The target is the 2.7 million people currently on Incapacity Benefit. The aim is to force at least one million of these disabled people off benefit and into the labour market and lop about £5 billion off the Incapacity Benefit bill. This sum will then no doubt be handed over to the rich.

Large numbers of Labour MP’s are opposed to this drive to attack the most vulnerable people in society. They contrast this brutal tactic with Labour’s caring support for the bosses and its determination that they should pay the lowest rate of taxation in any of the advanced EU states, a policy which has led to a huge gulf between the rich and the poor in Britain.

The new attempt at benefit busting is being cynically packaged as a caring attempt to end a situation where Incapacity Benefit ‘perpetuates hardship’. The reason for this attempt to fool MPs is that if the same number of Labour MPs vote against this measure as they did when Labour got rid of the disability benefit in 1997, the government will be well and truly defeated. In 1997 Labour had an over 140 majority, today it is around 60.

Work and Pensions Secretary, John Hutton, yesterday sent a letter to 100 MPs, almost all Labour MPs, whose constituencies comprise the most deprived in Britain.

In the letter he outlines his concern for the welfare of those on Incapacity Benefit and claims that new figures show a link between high numbers of claimants and deprivation. He is insinuating that most claimants are not disabled they are just deprived people seeking some cash.

This is nonsense. It is common knowledge that the fact that these areas are the most deprived and poorest in the country leads in itself to high percentages of children with asthma and to high levels of incapacity amongst adults, compared to the leafy suburbs and the rural idyls that the low taxed rich supporters of New Labour inhabit.

Incapacity Benefit is a pittance. It does not allow an escape from deprivation. If Hutton wants such an escape to take place he should double the benefit and increase the facilities for the disabled.

Instead, he is discussing plans to put all new claimants onto a much smaller benefit than even the current pittance, until doctors establish the nature and extent of their disability.

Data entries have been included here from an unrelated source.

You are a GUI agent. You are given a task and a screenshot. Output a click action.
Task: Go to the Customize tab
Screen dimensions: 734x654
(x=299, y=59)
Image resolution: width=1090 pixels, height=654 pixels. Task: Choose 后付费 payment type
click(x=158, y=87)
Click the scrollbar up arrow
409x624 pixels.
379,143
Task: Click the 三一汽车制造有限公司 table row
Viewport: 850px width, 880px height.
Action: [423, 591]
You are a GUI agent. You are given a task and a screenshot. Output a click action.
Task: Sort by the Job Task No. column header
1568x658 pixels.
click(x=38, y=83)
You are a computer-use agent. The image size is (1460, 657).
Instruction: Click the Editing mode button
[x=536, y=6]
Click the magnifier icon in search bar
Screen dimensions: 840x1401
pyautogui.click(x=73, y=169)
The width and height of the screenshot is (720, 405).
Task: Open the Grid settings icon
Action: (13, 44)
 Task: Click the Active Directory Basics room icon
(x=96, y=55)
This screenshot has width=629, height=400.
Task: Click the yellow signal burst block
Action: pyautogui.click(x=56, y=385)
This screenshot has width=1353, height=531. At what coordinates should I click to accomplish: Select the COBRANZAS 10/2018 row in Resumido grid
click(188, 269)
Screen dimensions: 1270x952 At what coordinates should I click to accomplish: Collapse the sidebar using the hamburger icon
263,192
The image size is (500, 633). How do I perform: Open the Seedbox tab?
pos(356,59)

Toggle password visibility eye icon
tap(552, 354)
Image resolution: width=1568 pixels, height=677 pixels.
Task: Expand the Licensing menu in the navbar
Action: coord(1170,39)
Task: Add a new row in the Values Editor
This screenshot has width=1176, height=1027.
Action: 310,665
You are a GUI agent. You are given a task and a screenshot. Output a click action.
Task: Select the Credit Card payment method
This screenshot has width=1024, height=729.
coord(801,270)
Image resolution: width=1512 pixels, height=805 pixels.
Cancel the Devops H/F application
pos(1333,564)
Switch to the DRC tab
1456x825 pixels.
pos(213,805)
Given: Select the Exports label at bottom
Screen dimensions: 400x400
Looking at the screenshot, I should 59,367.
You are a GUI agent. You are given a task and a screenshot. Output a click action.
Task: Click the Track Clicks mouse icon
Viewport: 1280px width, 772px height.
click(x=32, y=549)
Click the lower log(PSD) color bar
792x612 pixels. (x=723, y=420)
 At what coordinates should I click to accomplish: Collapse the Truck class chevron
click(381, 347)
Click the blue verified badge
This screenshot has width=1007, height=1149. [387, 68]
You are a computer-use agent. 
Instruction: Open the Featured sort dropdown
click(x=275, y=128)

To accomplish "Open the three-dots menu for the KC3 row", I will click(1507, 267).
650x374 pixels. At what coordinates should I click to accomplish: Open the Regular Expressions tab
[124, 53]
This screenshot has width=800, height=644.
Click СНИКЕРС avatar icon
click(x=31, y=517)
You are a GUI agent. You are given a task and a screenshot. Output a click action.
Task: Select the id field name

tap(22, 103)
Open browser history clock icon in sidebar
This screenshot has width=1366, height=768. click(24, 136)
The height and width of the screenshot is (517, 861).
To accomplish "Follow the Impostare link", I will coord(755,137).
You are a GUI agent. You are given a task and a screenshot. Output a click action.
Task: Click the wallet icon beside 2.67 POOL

He is also discussing a means test and capping the amount of time claimants can remain on the benefit.

A Green Paper on Blair and Hutton’s plans for changes to the Incapacity Benefit is due later this month.

However, Incapacity Benefit does not meet the real costs of living for disabled people, as a charity warned yesterday. Research carried out by Capability Scotland found that many disabled people struggle to get by on benefits.

Head of campaigns for Capability Scotland, Kate Higgins, might have been addressing Blair and Hutton when she said yesterday: ‘The underlying theme of disabled people as “welfare junkies” needs to be ditched – all disabled people should be entitled to a decent standard of living whether or not they are in work.’

Labour MPs will not support this attack on the disabled.

However, Blair and Hutton will proceed and seek to get their measure adopted with the support of the Tories, in effect forming an unofficial national government in waiting.

The trade unions must intervene in this situation. They must tell Blair and Hutton to withdraw this attack on the disabled and that they will bring the Blair government down rather than tolerate the development of a Blair-Cameron national government in Britain.